I’m referring to the checking accounts that you may have set up between you and your significant other.
Significant other’s account
Whether you are married, engaged, or long-term lovers – you may be considering if sharing accounts are the way to go.
Today, I’m going to highlight 2 ways you can structure the movement of money to and from a joint account.
I will also give you 4 considerations when it comes to sharing accounts.
This extra information will help you in deciding whether it is the right thing to do for your relationship.
Who is ready to talk about love and money?!
2 Ways To Structure The Movement Of Money
Couples may choose to utilize joint checking because their goal is to contribute to the household through a central account used by both parties.
Let’s take a look at how the movement of money occurs.
There are 2 different ways to structure the movement of money.
#1 – Money is transferred from each person’s account to a joint account to be used for monthly expenses.
#2 – Money is transferred from the joint account to each person’s individual accounts. The balance left in the joint account is used to pay the monthly expenses.

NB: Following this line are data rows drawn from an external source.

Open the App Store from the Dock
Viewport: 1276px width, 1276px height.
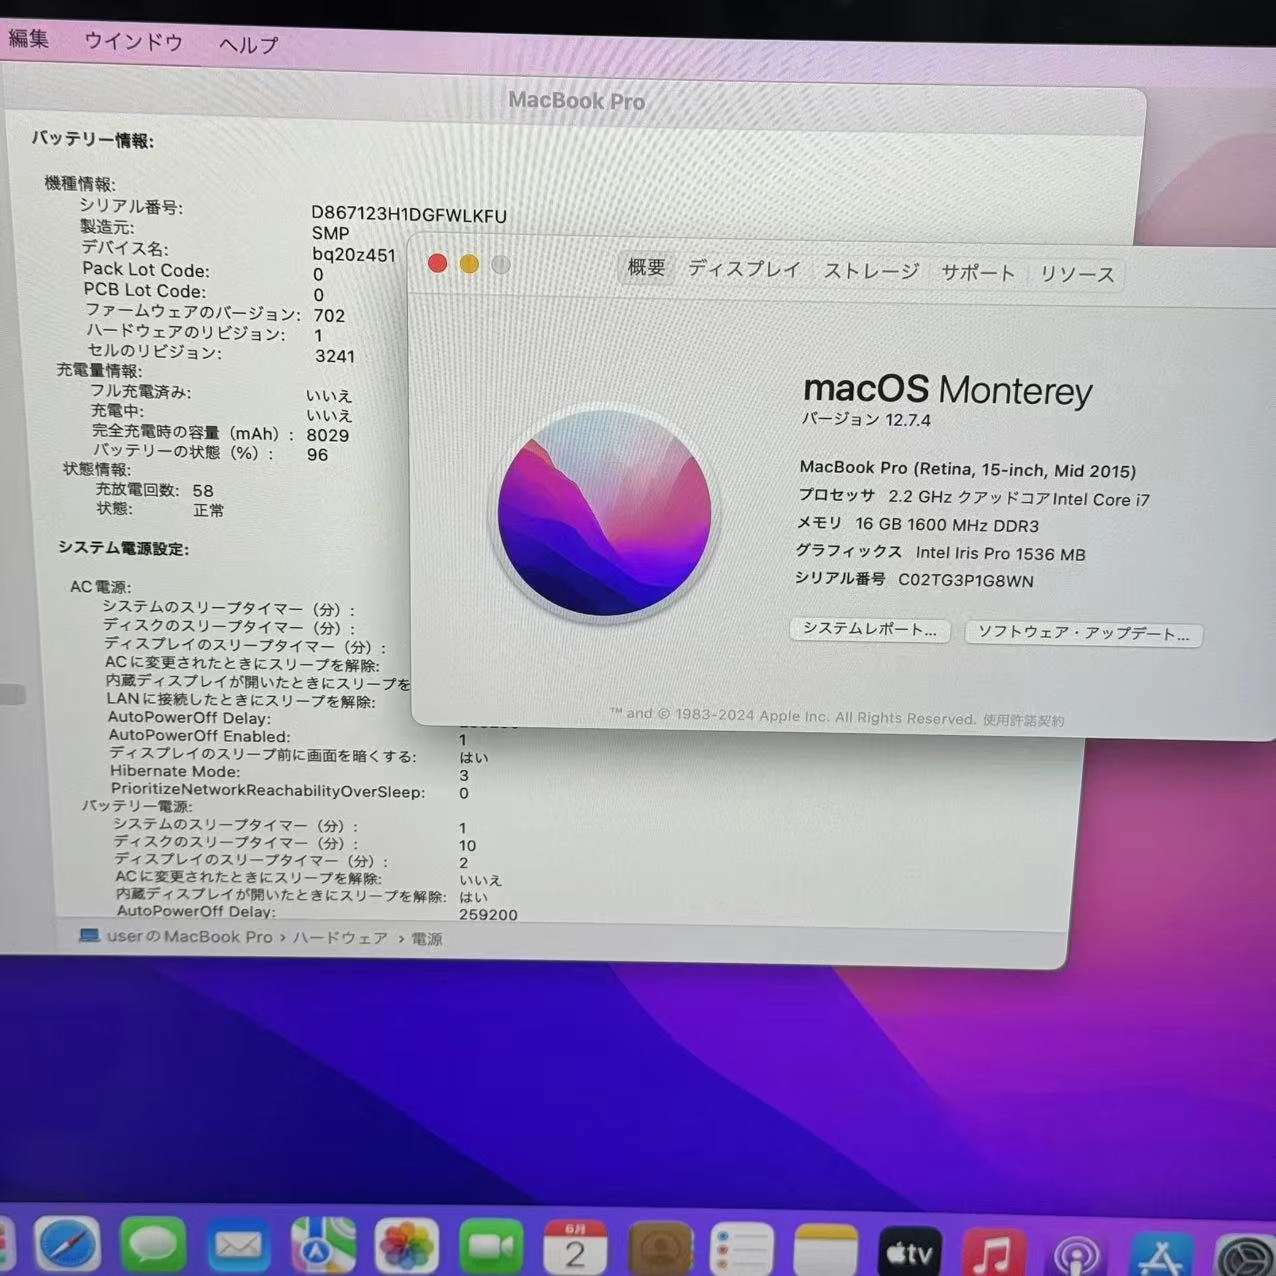tap(1160, 1247)
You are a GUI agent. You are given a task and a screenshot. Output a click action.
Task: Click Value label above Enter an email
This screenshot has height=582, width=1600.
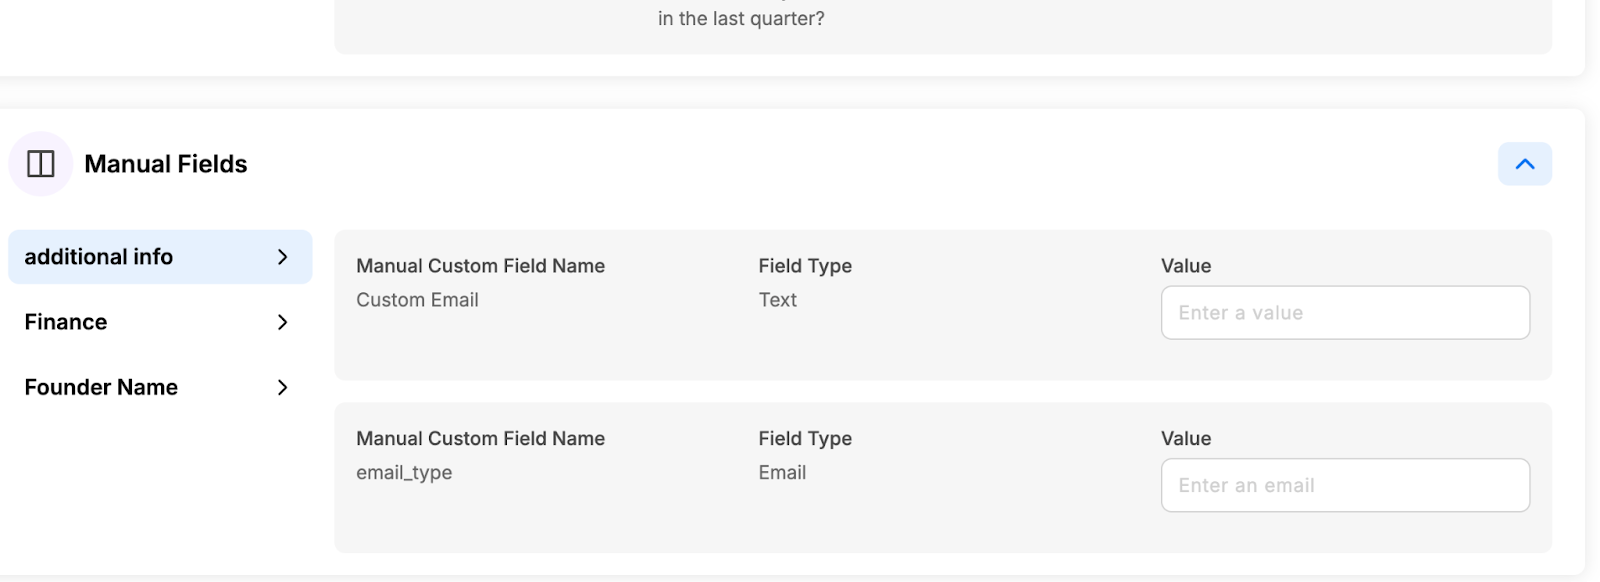tap(1186, 439)
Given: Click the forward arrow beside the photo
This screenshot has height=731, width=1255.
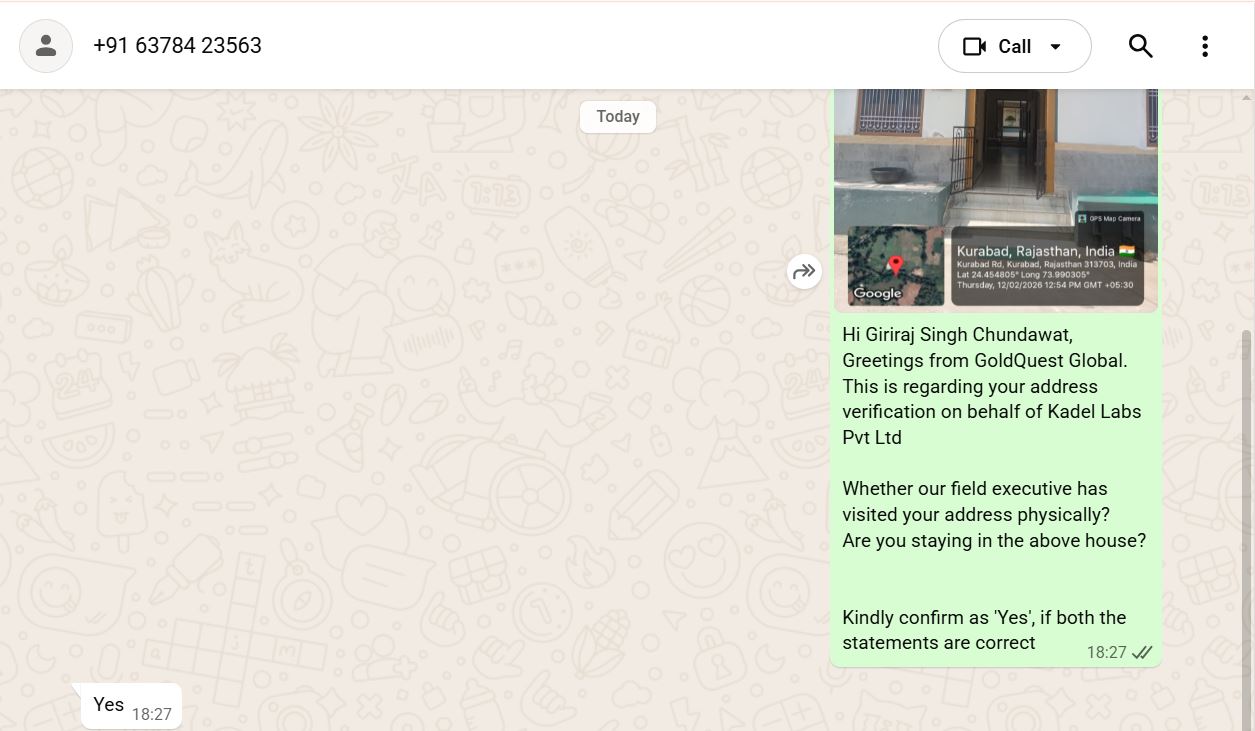Looking at the screenshot, I should point(804,271).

In each case, the common theme is that the money in the joint account is used for paying bills, saving, investing, and other purposes you may have.
Let’s take a look at a couple of examples:
For the first scenario, each person withdraws a certain amount from their individual account and transfers it to the joint account in order to pay the bills each month.
The amount that each person transfers to the joint account can vary based on the amount of income that is earned for the month.
Example #1 – Sally + Billy = Long-Term Lovers
If Sally makes $6,000/month and Billy, her partner makes $5,000/month, the percentages would be 55% and 45%, respectively.
These percentages can then be applied to the total bill amounts.
The transfers would then be made to the joint account accordingly. There are many variations to this type of plan, but the execution is the same.
As you can view from the chart below, Sally receives her $6,000 paycheck for the month and transfers her portion of $3,300 to the shared account.
Billy does the same thing and transfers his portion of $2,250 out of his $5,000 paycheck to the shared account. Now, there is a total of $5,550 in the joint account.
That’s great, because the bills come due at any point now. Incoming!
Below is a visual of the types of accounts that both Sally and Billy are utilizing. For simplicity, let’s assume that the bills for the month are equal to $5,550.
For my purposes, although there are three accounts, it works in reverse.
In my household, I use the joint account to hold all incoming deposits and all payments are deducted from that account. Any money that is allocated to me and my husband is then deducted from the joint account.
Example #2 – HP + Mr. FTD = Married
Here’s a visual of what I explained. Please note that these are not actual figures.
Why do I structure my accounts like this?
One of my household’s main goals with managing money is to accumulate funds in various investment accounts in order to diversify our holdings.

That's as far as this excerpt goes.